6. Notwithstanding this, can these innovations help to correct the present élitist nature of European citizenship? It should first be recalled that the fact that active citizenship is limited to a very small part of the citizenry - a set of civic groups, lobbies, associations and Brussels-based European umbrella organisations - does not mean that the system is not democratic. Firstly, because active citizenship is rarely widespread in Western societies. Secondly, because, as Kant noticed two centuries ago, all citizens benefit from the mobilisation and vigilance of the more active citizens among them. When journalists, academics or human-rights activists try to get access to the documents of the institutions, and when they go to court to contest the decisions which deny them access, which thus creates the jurisprudence which enlarges the right of access to documents, they conquer rights which benefit all citizens. And even if only very well informed citizens continue to use this faculty, and despite the fact that they often only do it to protect their own interests, this still contributes to hold institutions accountable for the sake of the whole citizenry.

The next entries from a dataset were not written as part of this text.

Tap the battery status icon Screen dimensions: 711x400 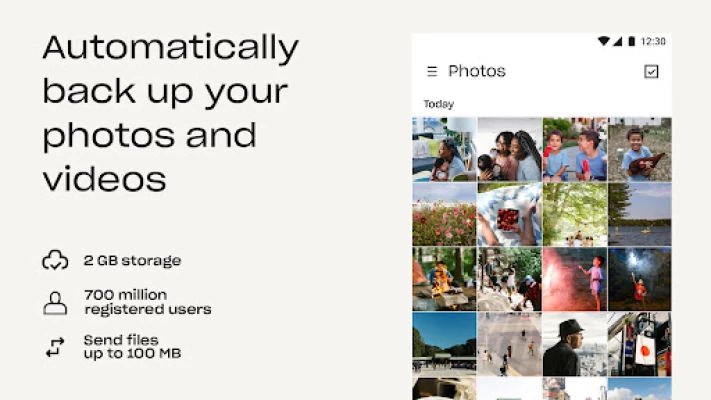631,41
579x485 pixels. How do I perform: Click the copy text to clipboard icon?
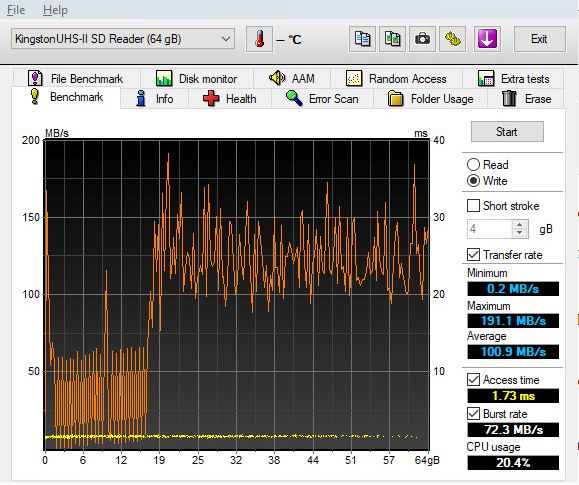(362, 39)
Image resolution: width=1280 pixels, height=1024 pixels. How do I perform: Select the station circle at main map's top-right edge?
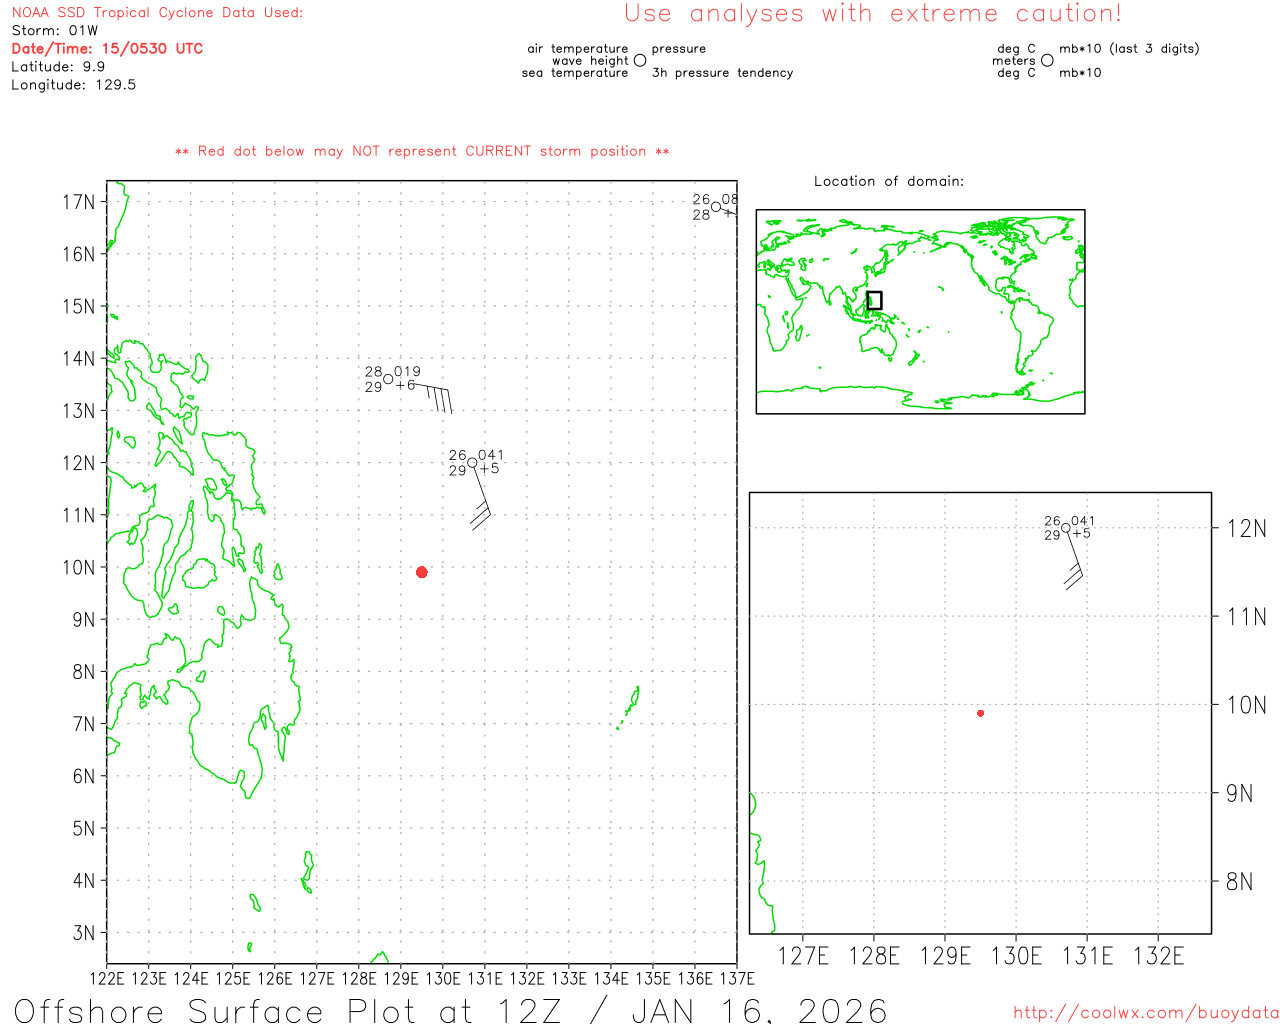[716, 207]
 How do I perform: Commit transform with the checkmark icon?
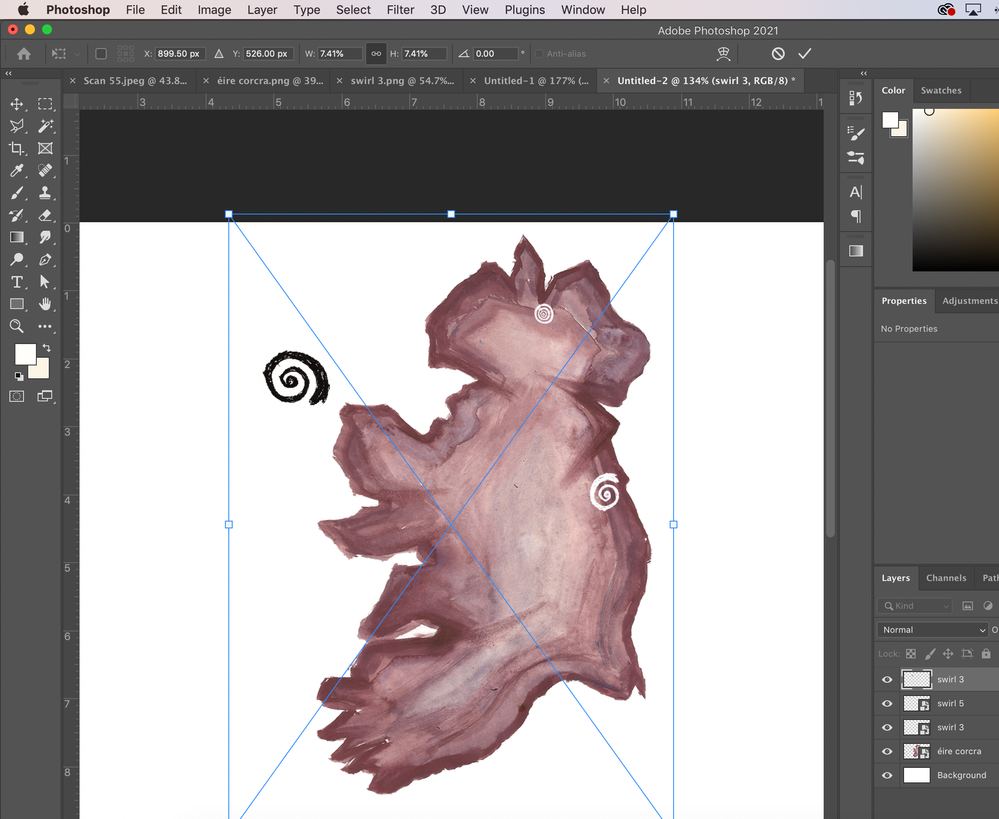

7. Thirdly, mechanisms of information, transparency, consultation..., such as those promoted by the white paper, could contribute to enhance the general level of accountability in the EU. These procedures and principles are sometimes presented as alternatives to the classic instruments of parliamentary scrutiny (Majone 1996, Héritier 1999). A strong analytical distinction between redistributive and regulatory policies is drawn to explain and legitimise the limitation of parliamentary mechanisms in the field of regulatory policies. But two objections can be raised against this argument. First, such a distinction remains difficult to define in practice: several "regulatory" policies imply choices between different values, and have important budgetary consequences. Second, parliamentary and non-parliamentary mechanisms of accountability are, in practice, complementary guarantees (Lord 1998). When institutions become more transparent, when their procedures are more clearly defined, when they improve their information... they not only enhance their vertical accountability to mobilised citizens, they also strengthen their horizontal accountability to the European Parliament.8 Moreover, since some institutions, like the Central bank, are not submitted to electoral control and cannot be sanctioned by elected bodies, these mechanisms are the only ones that can be used by MEPs to hold them accountable (Magnette 2000).

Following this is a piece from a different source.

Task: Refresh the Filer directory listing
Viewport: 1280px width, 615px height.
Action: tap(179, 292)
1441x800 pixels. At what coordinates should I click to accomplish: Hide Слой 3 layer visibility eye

8. Finally, it should not be forgotten that the instruments of participation promoted by the white paper correspond to a general and long-term evolution of citizenship practices in the Western world. Comparative research initiated in the 1960s has demonstrated that citizens not only want to hold their leaders accountable through elections once every four or five years, but that an increasingly large proportion of them also intends both to scrutinise and to try to influence their leaders during their term of office (Inglehart 1997). "Continuous democracy", combining electoral rights with new kinds of participatory patterns, is a global evolution that cannot be ignored by European institutions.

9. This kind of reform can thus give new opportunities to the most active segments of the citizenry, so that they might make European institutions more accountable and more responsive to their requests. But, as one of the working group which prepared the white paper stated, "Democracies have to create the conditions for an active exercise of citizenship" (Commission 2001b, p. 7). Citizens should not only be given the opportunity to participate, they should also be encouraged to do so. As John Stuart Mill expressed it in the foundational period of British democracy, "the most important point of excellence which any form of government can possess is to promote the virtue and intelligence of the people themselves" (Mill 1861: 226). A system which pretends to be democratic but does not contribute to the cognitive mobilisation of its citizens is a contradiction in terms. It remains necessary to ask whether "European governance" fulfils this ambition, and, if not, how it could do so.


8 See the Report of the working group on Consultation and Participation of Civil Society.